We sat on the floor then, Father, the girl, the boy, and me. The boy asked Father about his book, whether he was still writing it. Father said, "No, I've put it aside forever. If my sons or my wife wish to read what I have written, they may. But if they want it finished, they will have to finish it themselves. What about yours? The last time we spoke, you said you were going to write someday. Have you begun it?"
The boy laughed and said, no, he was going to wait until he had more time and more to put in it. Then he said something I have remembered a lot. He said, "I won't put you in it, though. No one would believe you."

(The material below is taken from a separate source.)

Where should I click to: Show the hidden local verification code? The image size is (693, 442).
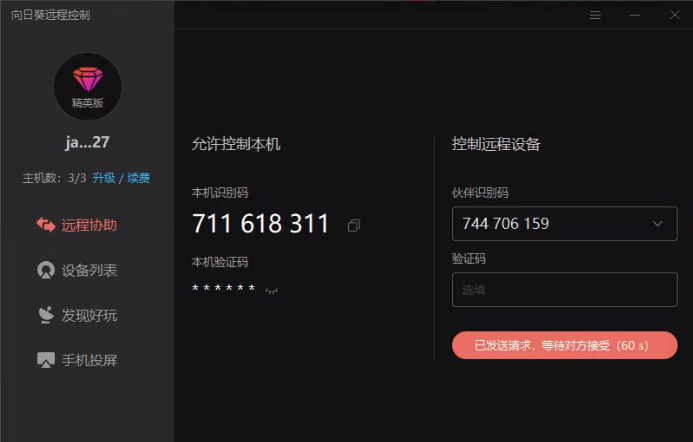point(271,290)
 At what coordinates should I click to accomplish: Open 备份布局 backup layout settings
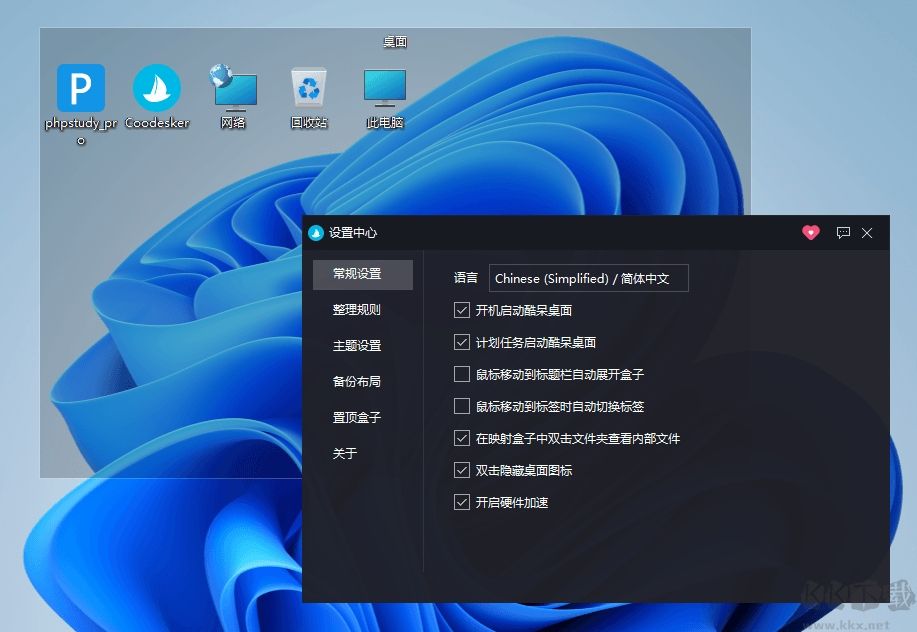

It is exactly the way I feel about Father. I knew how right it was as soon as I heard it, and it is still right. The others are going to write all the other parts of this, about the wedding and all that. My part is almost over with. So I am going to try to say it, to tell you about Father the way he seemed to me right here. Even if you do not believe me, even if you think that what I say cannot have been true, you will know anyway that I thought it was. It will let you see him the way we did, a little.
Father was good.
That is the hard part to explain to everyone, and it is the thing my aunt is trying to explain, too. If you meet her and she starts telling you about him, how scary he could be, and things moving themselves and the Vanished People coming down the street and knocking on her door, that is what you have to remember if you want to understand.
If somebody frightens people, everybody thinks he has to be bad. But when you were around Father you were practically always scared to death, scared that he might really find out one day the way you were and do something about it.
I was not going to tell why I did not like his bird, but I will just to get you to understand. It was not really a nice bird at all. It was dirty, and it did not sing. It was noisy sometimes when I did not want it to be, and it would eat fish guts and rotten meat. After I got to know Father (this was in Dorp and on Wijzer's boat) I could see that the bird was exactly like me, except that it was a bird and I was a person. Father knew exactly how bad we were but he loved us just the same. Deep down, I think he loved everybody, even Jahlee and Juganu. He loved some people more than others, our mother especially. But he loved everybody, and until you meet somebody like him, you will never know how scary that was.